----- ZU BEARBEITENDES MATERIAL -----
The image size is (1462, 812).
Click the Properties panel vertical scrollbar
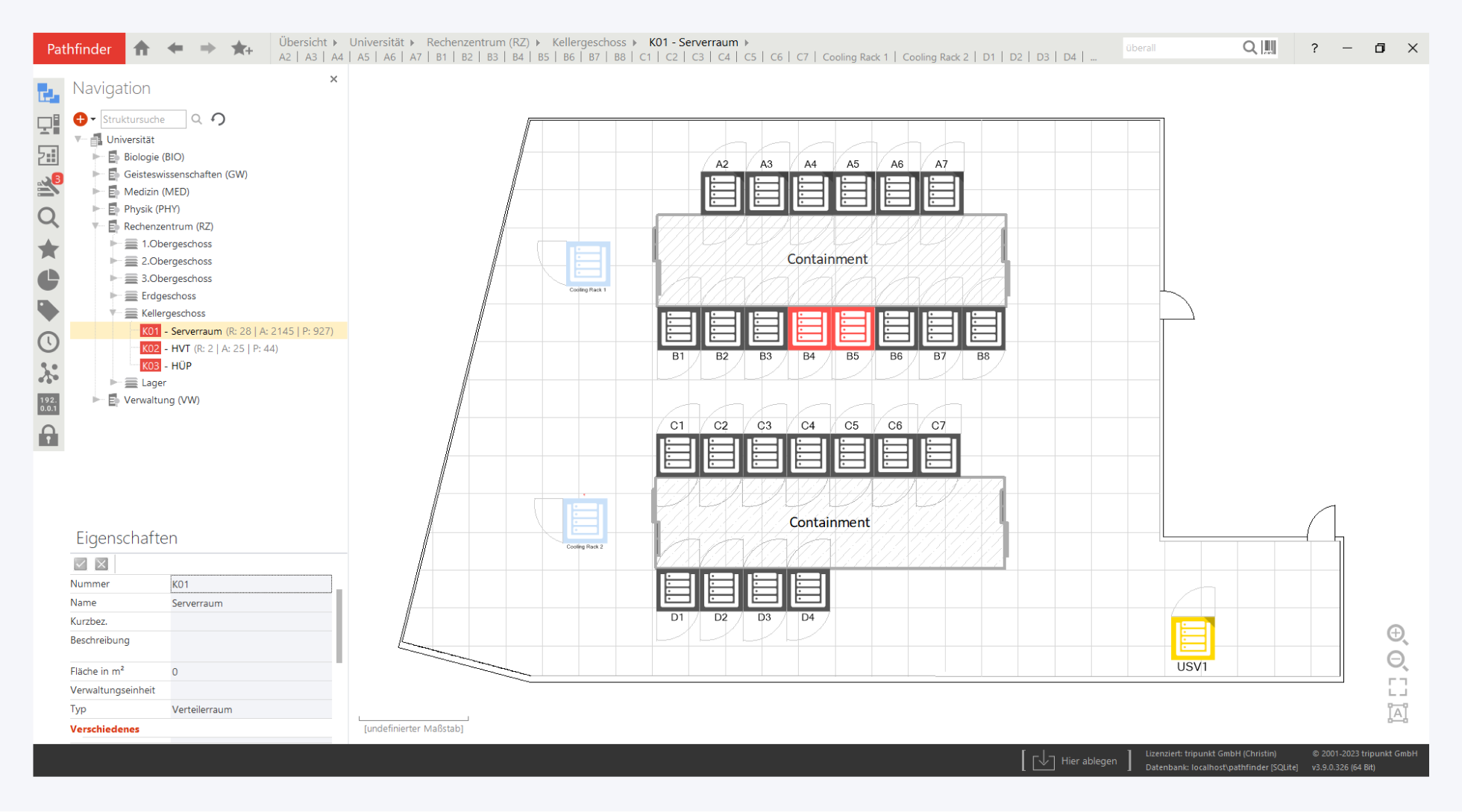339,626
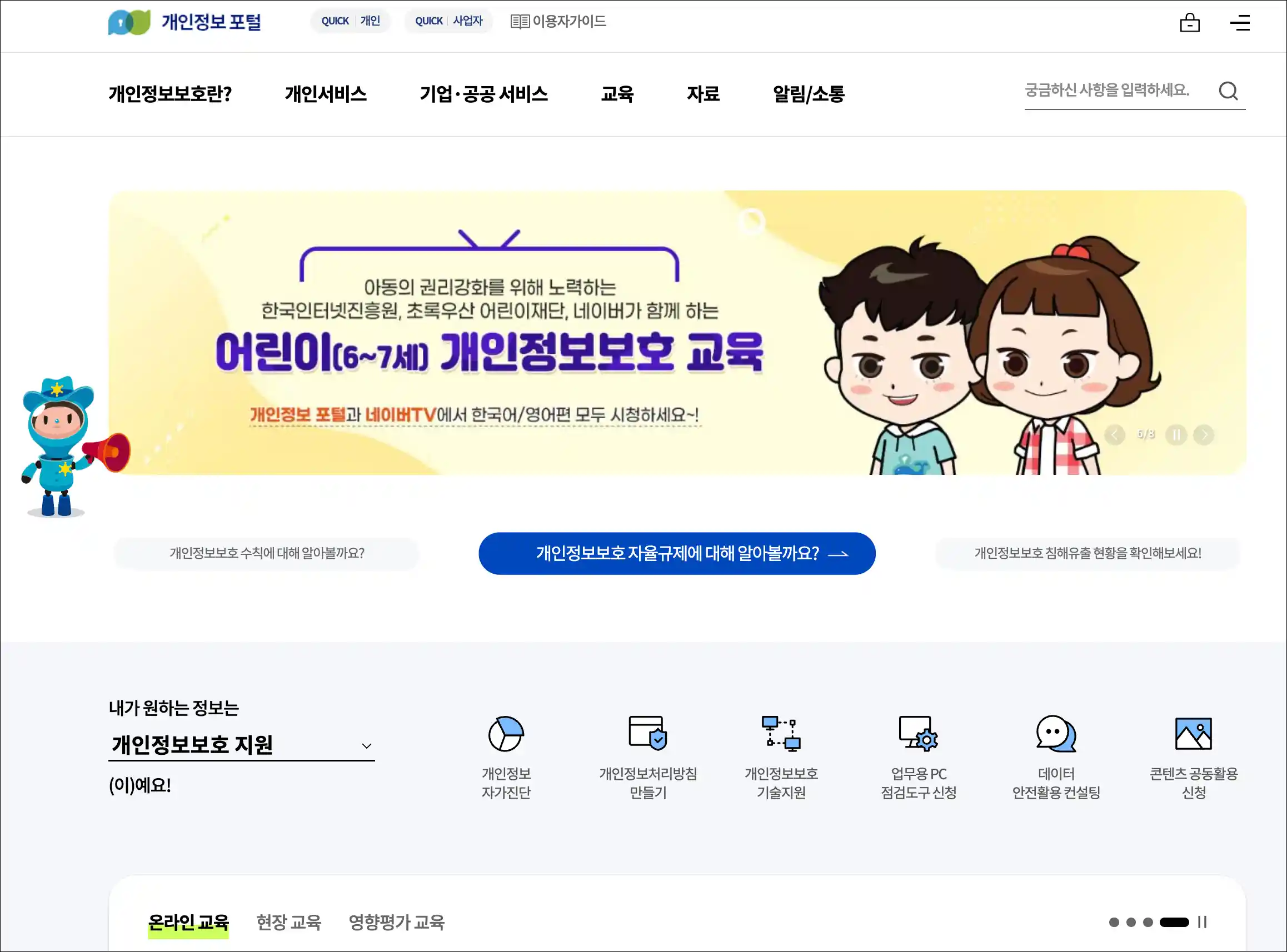Click the search magnifier icon
Viewport: 1287px width, 952px height.
click(x=1228, y=91)
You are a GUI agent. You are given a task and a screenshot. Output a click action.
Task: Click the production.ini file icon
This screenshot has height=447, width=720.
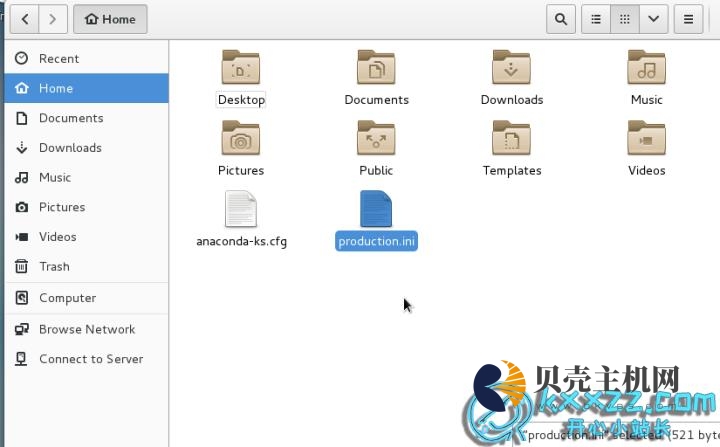tap(376, 210)
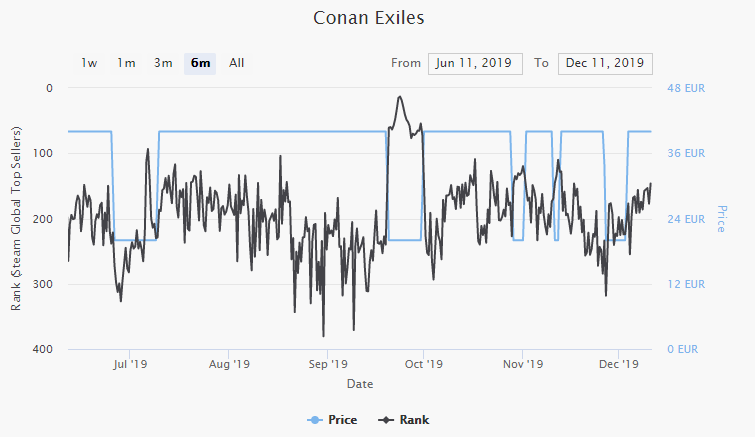The image size is (755, 437).
Task: Click the Dec '19 axis label
Action: coord(619,365)
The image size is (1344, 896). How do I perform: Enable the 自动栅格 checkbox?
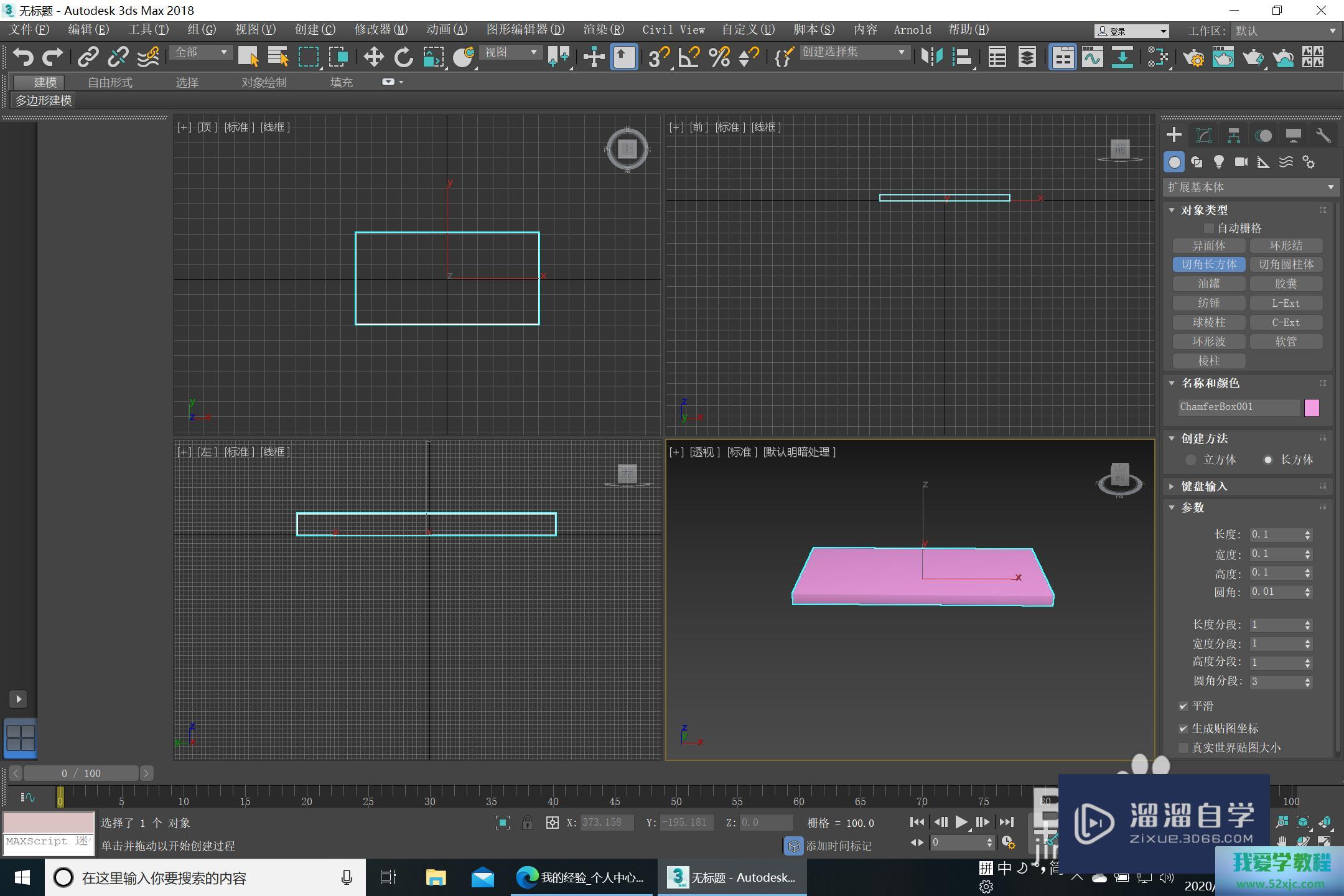click(1209, 228)
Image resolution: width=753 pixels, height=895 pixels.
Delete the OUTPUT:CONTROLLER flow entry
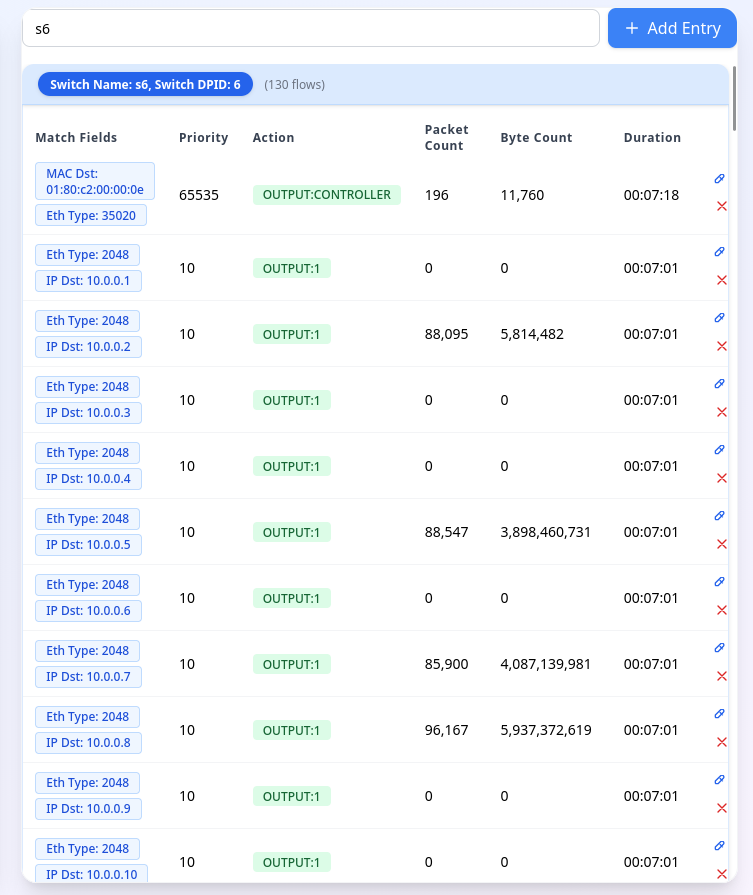coord(721,207)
-----
#### [AUFGABENSTELLUNG]
Bearbeite die Zeilen ab der Zeile mit „The image size is (1344, 896).“ bis einschließlich zum Ende des Materials, indem du „Delete“ durch „Remove“ ersetzt und alles andere unverändert lässt. Gib nur diese Zeilen wieder und lass die Bilder dabei weg.

#### [ERLEDIGTE AUFGABE]
The image size is (1344, 896). How do I perform: Enable the 自动栅格 checkbox?
click(1209, 228)
Image resolution: width=753 pixels, height=895 pixels.
Remove the OUTPUT:CONTROLLER flow entry
coord(721,207)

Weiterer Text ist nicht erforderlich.